LLM red teaming: a step-by-step guide
How to run a structured red team against your LLM app — building attack cases, probing each vulnerability, scoring the results, and turning the whole exercise into a test suite you run forever.
TL;DR: Red teaming an LLM means deliberately trying to make it misbehave — jailbreaks, injections, leakage, harmful output — and recording what worked. Done as a one-off it's a report that goes stale in a week. Done right, it produces a scored adversarial dataset that you run on every model and prompt change and on live traffic, so a regression is caught instead of shipped.
Functional testing asks "does it work?" Red teaming asks "can I make it fail on purpose?" For LLM applications that second question is the one that matters for safety and security, because the failure modes are behavioral and cheap to trigger. This tutorial walks a red team from first attack to a permanent test suite.
Step 1: Define the threat model
Decide what "harm" means for your app before you attack it. A medical chatbot, a coding agent, and a customer-support bot have different worst cases. List the outcomes you must prevent — harmful content, data leakage, unauthorized tool actions, brand damage, hallucinated advice acted upon.

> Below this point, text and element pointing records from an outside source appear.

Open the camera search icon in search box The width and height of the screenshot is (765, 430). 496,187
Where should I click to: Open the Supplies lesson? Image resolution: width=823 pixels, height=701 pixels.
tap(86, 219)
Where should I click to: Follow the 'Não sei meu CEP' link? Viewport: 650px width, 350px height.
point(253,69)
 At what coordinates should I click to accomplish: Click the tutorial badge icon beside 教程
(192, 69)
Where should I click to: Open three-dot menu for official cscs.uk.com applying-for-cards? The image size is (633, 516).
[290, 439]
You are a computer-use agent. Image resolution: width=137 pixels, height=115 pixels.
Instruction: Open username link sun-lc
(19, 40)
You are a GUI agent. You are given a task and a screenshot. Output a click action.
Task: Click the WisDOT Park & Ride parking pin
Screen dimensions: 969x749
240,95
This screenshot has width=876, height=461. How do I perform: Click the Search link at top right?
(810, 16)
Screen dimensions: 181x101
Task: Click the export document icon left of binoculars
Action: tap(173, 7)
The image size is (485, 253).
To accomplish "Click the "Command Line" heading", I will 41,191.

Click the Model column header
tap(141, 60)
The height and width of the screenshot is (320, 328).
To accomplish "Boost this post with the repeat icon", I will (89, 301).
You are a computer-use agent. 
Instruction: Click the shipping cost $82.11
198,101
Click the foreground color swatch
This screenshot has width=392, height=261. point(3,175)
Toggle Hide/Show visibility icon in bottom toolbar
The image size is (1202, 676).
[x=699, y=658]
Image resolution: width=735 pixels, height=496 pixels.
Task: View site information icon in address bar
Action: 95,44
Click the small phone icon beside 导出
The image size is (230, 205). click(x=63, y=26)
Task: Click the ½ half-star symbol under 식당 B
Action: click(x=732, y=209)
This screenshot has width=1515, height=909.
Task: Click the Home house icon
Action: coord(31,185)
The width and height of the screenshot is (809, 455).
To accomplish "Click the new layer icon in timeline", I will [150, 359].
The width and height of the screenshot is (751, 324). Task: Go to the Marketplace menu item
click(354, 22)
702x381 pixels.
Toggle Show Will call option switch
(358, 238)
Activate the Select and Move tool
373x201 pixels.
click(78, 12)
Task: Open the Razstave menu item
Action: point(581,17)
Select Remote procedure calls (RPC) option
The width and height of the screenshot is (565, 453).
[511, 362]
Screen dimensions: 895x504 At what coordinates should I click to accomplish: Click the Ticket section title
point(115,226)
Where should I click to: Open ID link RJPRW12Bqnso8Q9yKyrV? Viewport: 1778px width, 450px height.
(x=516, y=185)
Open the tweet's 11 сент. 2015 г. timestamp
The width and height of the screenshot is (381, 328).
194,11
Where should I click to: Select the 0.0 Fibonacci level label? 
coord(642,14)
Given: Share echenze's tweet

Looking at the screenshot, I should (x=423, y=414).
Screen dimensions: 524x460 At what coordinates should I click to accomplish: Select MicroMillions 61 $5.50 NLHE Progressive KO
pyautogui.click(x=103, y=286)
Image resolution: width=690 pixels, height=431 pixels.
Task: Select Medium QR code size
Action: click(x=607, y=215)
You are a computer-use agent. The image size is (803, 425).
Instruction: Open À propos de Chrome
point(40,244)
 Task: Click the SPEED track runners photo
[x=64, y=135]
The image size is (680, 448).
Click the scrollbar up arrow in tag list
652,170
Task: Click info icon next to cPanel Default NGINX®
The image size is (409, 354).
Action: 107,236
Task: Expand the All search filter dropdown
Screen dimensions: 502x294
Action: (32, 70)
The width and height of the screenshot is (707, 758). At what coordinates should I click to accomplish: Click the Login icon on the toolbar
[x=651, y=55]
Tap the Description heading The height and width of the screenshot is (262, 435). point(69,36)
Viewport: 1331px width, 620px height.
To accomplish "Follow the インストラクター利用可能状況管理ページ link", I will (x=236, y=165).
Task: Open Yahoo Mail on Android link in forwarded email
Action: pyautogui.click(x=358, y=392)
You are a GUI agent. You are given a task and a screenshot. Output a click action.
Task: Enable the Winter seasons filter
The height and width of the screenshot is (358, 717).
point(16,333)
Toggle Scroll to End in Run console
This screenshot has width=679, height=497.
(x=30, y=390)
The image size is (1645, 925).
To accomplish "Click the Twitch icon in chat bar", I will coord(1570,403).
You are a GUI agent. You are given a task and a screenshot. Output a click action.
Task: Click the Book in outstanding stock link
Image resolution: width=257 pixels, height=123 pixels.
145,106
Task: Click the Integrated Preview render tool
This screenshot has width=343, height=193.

Everything downstream targets these. (See the LLM security guide.)
Step 2: Build attack cases per vulnerability
For each risk, write attempts that probe it. Cover the known families:
- Jailbreaks — role-play, instruction override, obfuscation, fictional framing. (See how to jailbreak LLMs.)
- Prompt injection — payloads hidden in retrieved documents and tool output, not just typed by the user.
- Data extraction — attempts to pull PII, secrets, or another user's data.
- Harmful content — requests for disallowed output, direct and disguised.
- Excessive agency — inputs that try to push an agent into a tool action beyond its remit.
Draw from real production traffic where you can — the attacks users actually try beat the ones you imagine.
Step 3: Probe manually, then automate
Start by hand to find what works and understand why. Then automate the coverage: generate variations of each successful attack (rephrasings, encodings, longer multi-turn escalations) so you're testing a family, not a single string. Crescendo-style attacks only surface in multi-turn evaluation, so include conversations, not just single prompts.
Step 4: Score the results
An attempt isn't "pass/fail" by eye at scale — define a rubric. For each attack, the expected behavior is a refusal or a grounded, safe response, and the metric is guardrail-hold rate: the fraction of attempts the system correctly resisted. Open-ended judgments (was this response actually harmful?) are scored with LLM-as-a-judge against that rubric.
Step 5: Make it a permanent suite
This is the step that separates red teaming from a slide deck. Every attack you built and scored becomes a regression test:
- Run the adversarial suite on every model change — new versions regress on old attacks silently.
- Run it on every prompt change — reworded guardrails shift the balance.
- Run it against production traffic continuously, and fold new real-world attacks back into the suite. (See run LLM evals on production traces.)
Red-team checklist
| Phase | Output |
|---|---|
| Threat model | The harms specific to your app |
| Attack cases | Probes per vulnerability family |
| Automation | Variations + multi-turn escalations |
| Scoring | Guardrail-hold rate via rubric |
| Suite | Regression tests run on every change + production |
How Currai fits
Currai traces every attack attempt as the exact sequence that produced it — prompt, retrieved content, tool calls, response — so you can see how a successful attack got through, not just that it did. Score your adversarial dataset and live production traffic against a guardrail rubric, track hold rate across model and prompt changes, and promote any successful attack from a trace into a permanent test case. Red teaming stops being a one-off and becomes a continuous defense. See the LLM safety guide and secure enterprise deployment strategies, or start with Currai free.
Frequently asked questions
What is LLM red teaming?
Deliberately attacking your own LLM application — with jailbreaks, prompt injection, data-extraction attempts, and harmful-content requests — to find where it fails, so you can fix and continuously test those failure modes.
How is red teaming different from regular evaluation?
Regular evaluation measures quality on normal inputs; red teaming measures resistance to adversarial ones. Both should run continuously, but red teaming targets safety and security failures specifically.
Should red teaming be a one-time exercise?
No. A one-off is stale as soon as the model or prompt changes. Turn each attack into a scored regression test and run the suite on every change and against production traffic.
How do you measure red-teaming results?
With a rubric and a guardrail-hold rate — the fraction of attacks the system correctly resisted — using an LLM-as-a-judge to score open-ended cases like whether a response was actually harmful.